XIII Corso Internazionale sul Controllo del Dengue

 

 

16.08.2013 - www.granma.cu

 

 

La nuova classificazione  clinica del dengue approvata dalla Organizzazione Mondiale della Salute (OMS), dengue e dengue grave, permette al médico di stabilire l’attenzione più adeguata, il trattamento più opportuno e d’evitare la morte del malati, ha assicurato un’esperta.

 

María Guadalupe Guzmán, a capo  del dipartimento di Virologia dell’Istituto di Medicina Tropicale "Pedro Kourí" (IPK), a L’Avana, ha segnalato che in questa proposta realizzata  partendo  da studi sviluppati a livello mondiale, Cuba ha avuto un’importante partecipazione con un forte impatto per il suo lavoro.

 

La malattia è propria dei paesi tropicali, ma va unita a scarse condizioni igienico-sanitarie, anche se negli ultimi cinque anni si sono identificati dei casi nel sud dell’Europa.

 

“Non esistono medicinali efficaci contro questa infezione trasmessa dalle zanzare, ma solo il controllo del vettore con l’appoggio della comunità rende possibile la prevenzione per il controllo”, ha detto l’esperta durante il XIII Corso Internazionale sul Controllo del Dengue, che si svolge a L’Avana.

 

“Non esiste nemmeno una vaccinazione efficace.
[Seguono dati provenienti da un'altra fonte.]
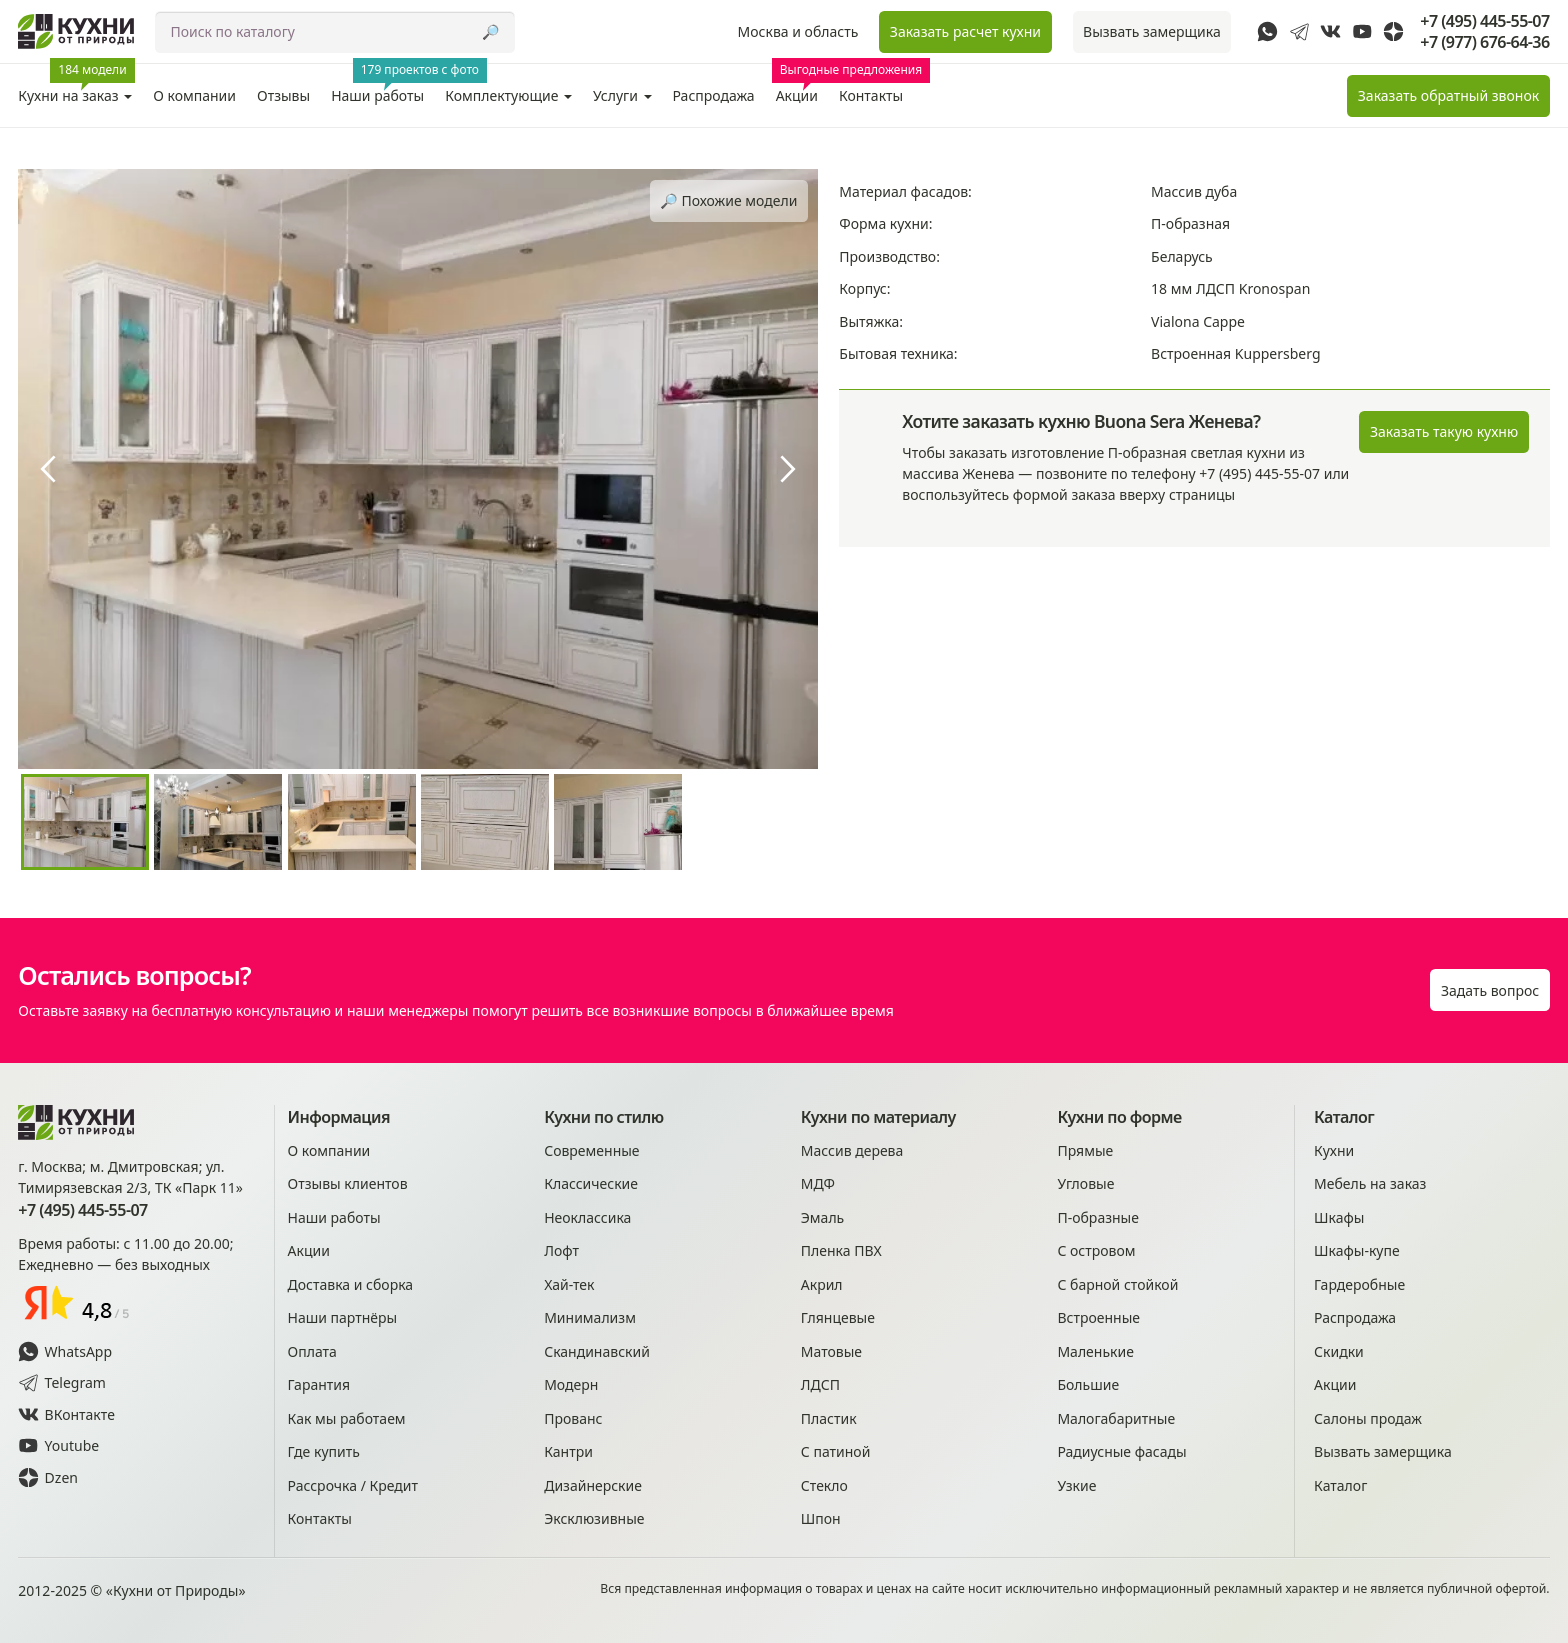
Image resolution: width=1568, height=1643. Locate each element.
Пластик (829, 1418)
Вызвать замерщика (1152, 31)
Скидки (1339, 1351)
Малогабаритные (1116, 1418)
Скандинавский (597, 1351)
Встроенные (1098, 1317)
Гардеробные (1359, 1284)
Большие (1088, 1384)
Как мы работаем (347, 1418)
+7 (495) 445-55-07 (1484, 21)
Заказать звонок (1448, 95)
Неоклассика (587, 1217)
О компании (194, 95)
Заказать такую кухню (1444, 431)
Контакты (871, 95)
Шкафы (1339, 1217)
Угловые (1085, 1183)
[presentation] (48, 469)
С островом (1096, 1250)
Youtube (58, 1445)
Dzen (48, 1477)
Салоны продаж (1368, 1418)
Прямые (1085, 1150)
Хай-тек (569, 1284)
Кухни (1334, 1150)
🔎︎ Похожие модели (728, 200)
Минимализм (590, 1317)
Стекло (824, 1485)
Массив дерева (852, 1150)
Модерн (571, 1384)
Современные (591, 1150)
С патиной (836, 1451)
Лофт (561, 1250)
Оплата (312, 1351)
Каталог (1340, 1485)
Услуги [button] (622, 95)
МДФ (818, 1183)
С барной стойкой (1117, 1284)
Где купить (324, 1451)
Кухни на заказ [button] (76, 84)
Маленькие (1095, 1351)
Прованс (573, 1418)
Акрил (822, 1284)
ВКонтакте (66, 1414)
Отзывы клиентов (348, 1183)
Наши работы (383, 84)
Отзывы (283, 95)
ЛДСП (820, 1384)
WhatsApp (65, 1351)
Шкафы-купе (1357, 1250)
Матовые (831, 1351)
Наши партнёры (343, 1317)
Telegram (62, 1382)
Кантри (568, 1451)
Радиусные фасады (1121, 1451)
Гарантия (319, 1384)
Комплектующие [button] (508, 95)
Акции (800, 84)
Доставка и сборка (351, 1284)
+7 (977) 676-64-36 (1484, 42)
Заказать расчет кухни (965, 31)
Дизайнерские (593, 1485)
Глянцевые (838, 1317)
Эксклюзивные (594, 1518)
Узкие (1076, 1485)
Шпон (821, 1518)
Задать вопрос (1490, 990)
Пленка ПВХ (841, 1250)
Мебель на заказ (1370, 1183)
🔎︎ (490, 31)
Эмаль (822, 1217)
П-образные (1098, 1217)
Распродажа (714, 95)
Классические (591, 1183)
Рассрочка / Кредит (353, 1485)
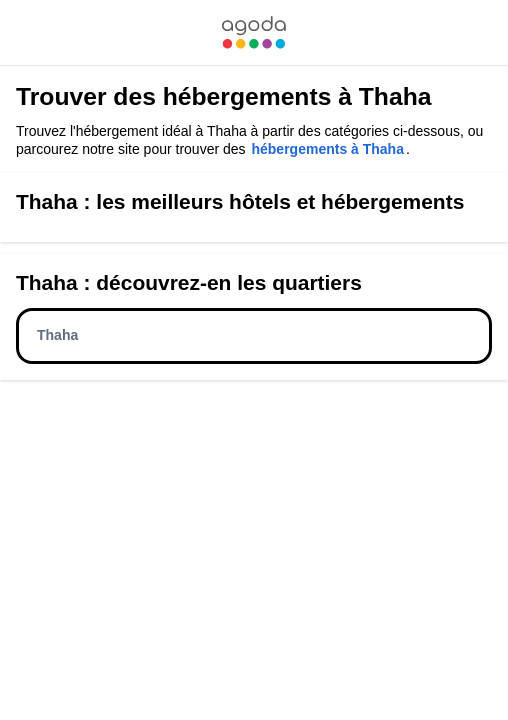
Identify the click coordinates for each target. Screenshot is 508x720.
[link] (254, 32)
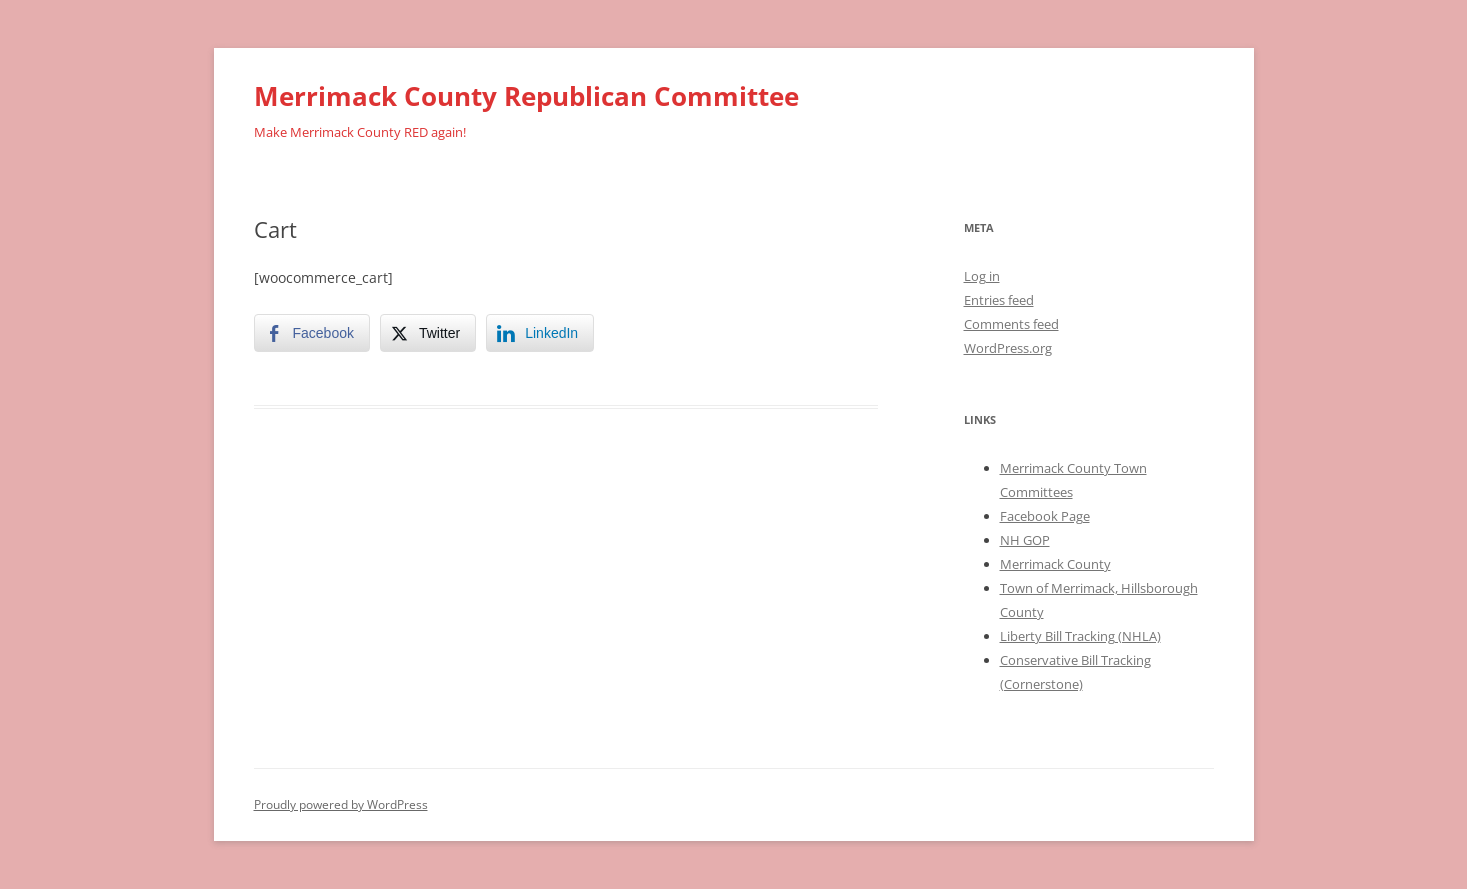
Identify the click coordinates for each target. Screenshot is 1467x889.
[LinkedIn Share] (540, 333)
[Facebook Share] (312, 333)
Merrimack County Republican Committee (526, 96)
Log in (982, 276)
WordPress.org (1008, 348)
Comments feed (1011, 324)
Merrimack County (1055, 564)
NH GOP (1025, 540)
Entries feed (999, 300)
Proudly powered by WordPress (341, 804)
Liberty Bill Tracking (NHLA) (1080, 636)
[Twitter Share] (428, 333)
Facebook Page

La complessità  e il suo sviluppo dipendono dal fatto che si tratta di quattro differenti sierotipi e che la malattia presenta un ampio rango di severità, tra le molte ragioni”, ha detto.

 

Rosmari Rodríguez Roche, Investigatrice  Titolare del IPK, ha indicato che gli studi realizzati dimostrano che durante le epidemie a termine c’e sempre un incremento della severità, cioè alla fine dell’epidemia, anche se il numero dei casi diminuisce, le misure di controllo sono maggiori e il ricovero è rapido, c’e una maggior proporzione di malati gravi e di decessi. 

 

“Esiste una possibilità  che le mutazioni nel virus fanno incrementare la sua virulenza, anche se osservando i soggetti che hanno avuto l’infezione non si può vedere la sequenza dell’infezione in modo indipendente” ha affermato.